▶ [Assignment]:
Beginning at the line that mentions "Viewport: 466px width, 262px", retype the rest of the records below exactly. Pictures are not part of the copy.

▶ [Data for the task]:

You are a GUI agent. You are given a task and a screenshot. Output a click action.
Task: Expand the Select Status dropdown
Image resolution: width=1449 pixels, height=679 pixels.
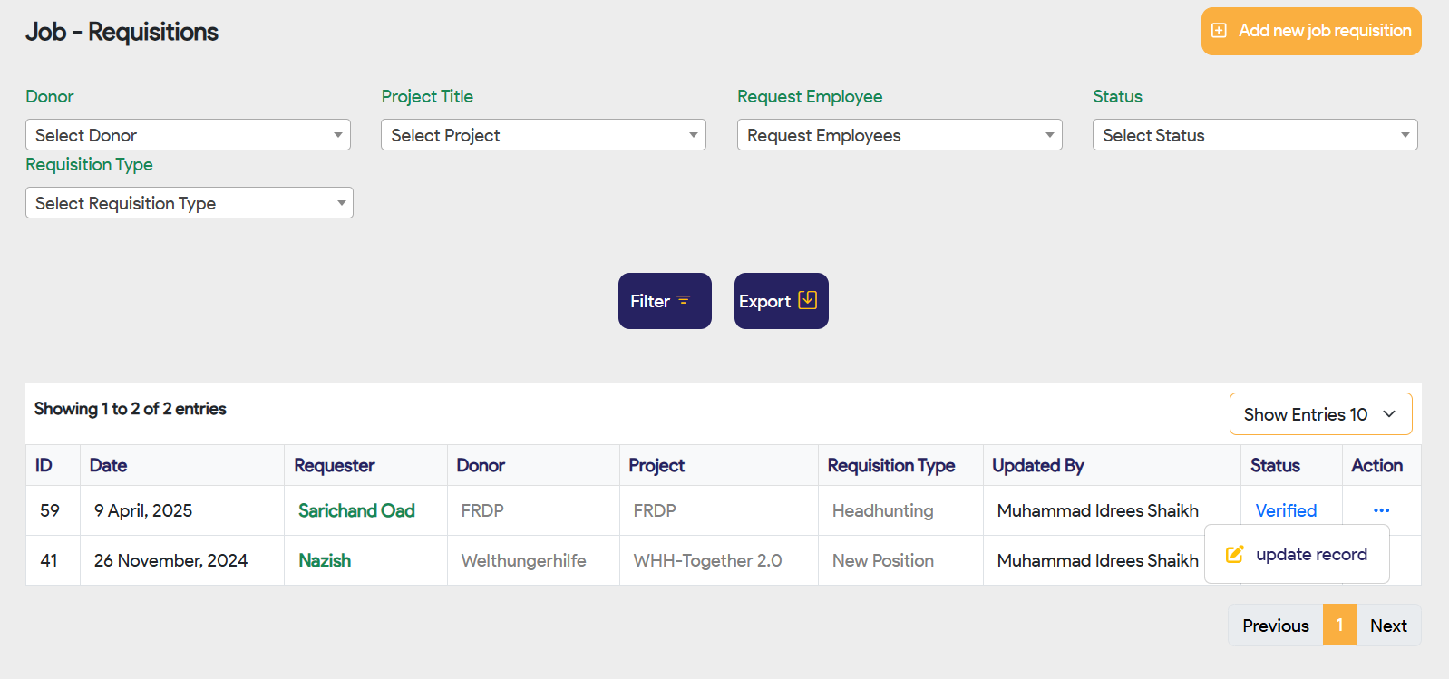[x=1255, y=135]
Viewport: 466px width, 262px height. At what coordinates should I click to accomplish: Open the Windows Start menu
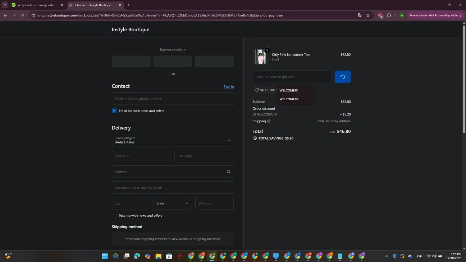point(105,256)
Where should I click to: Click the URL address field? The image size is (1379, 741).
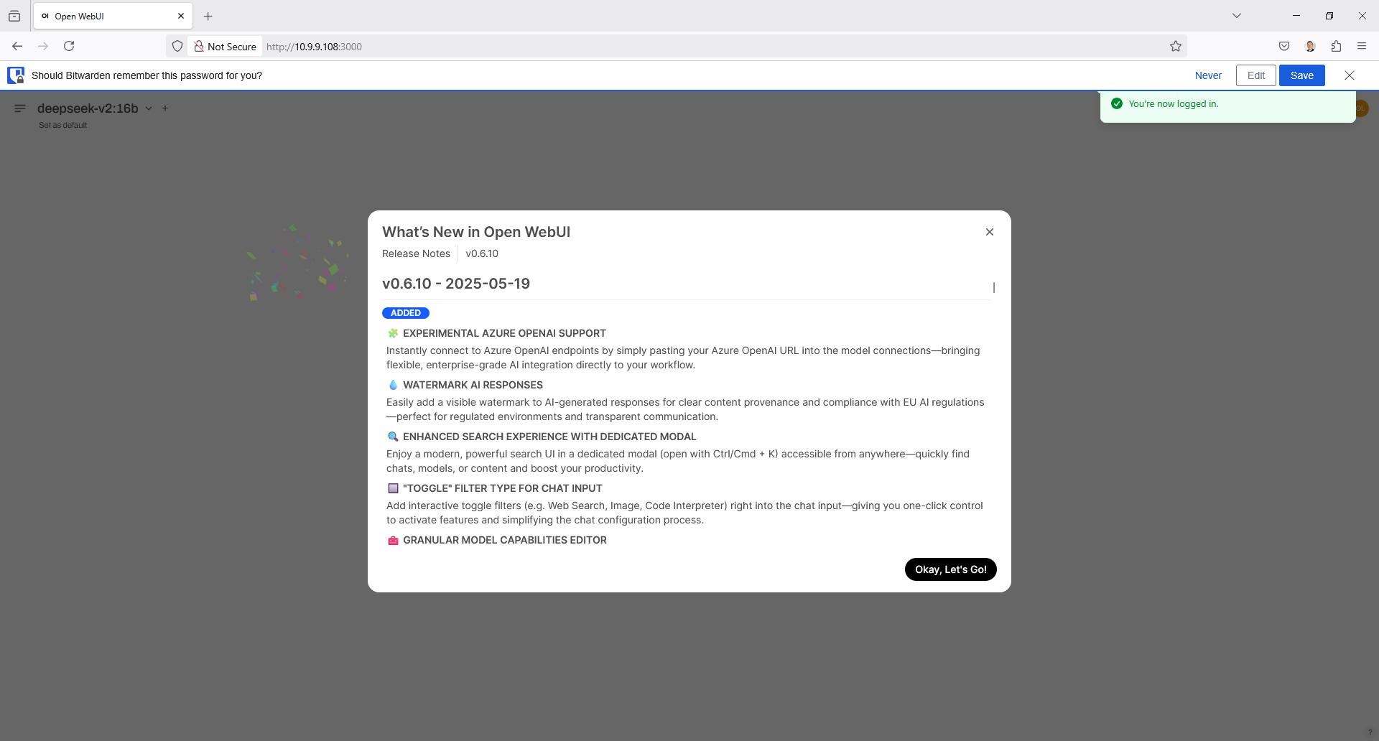[646, 47]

▶ [Exercise result]:
Viewport: 466px width, 262px height. At what coordinates should I click to accomplish: Open the Windows Start menu
point(105,256)
Where should I click to: Click the URL address field? The image size is (1379, 741).
[646, 47]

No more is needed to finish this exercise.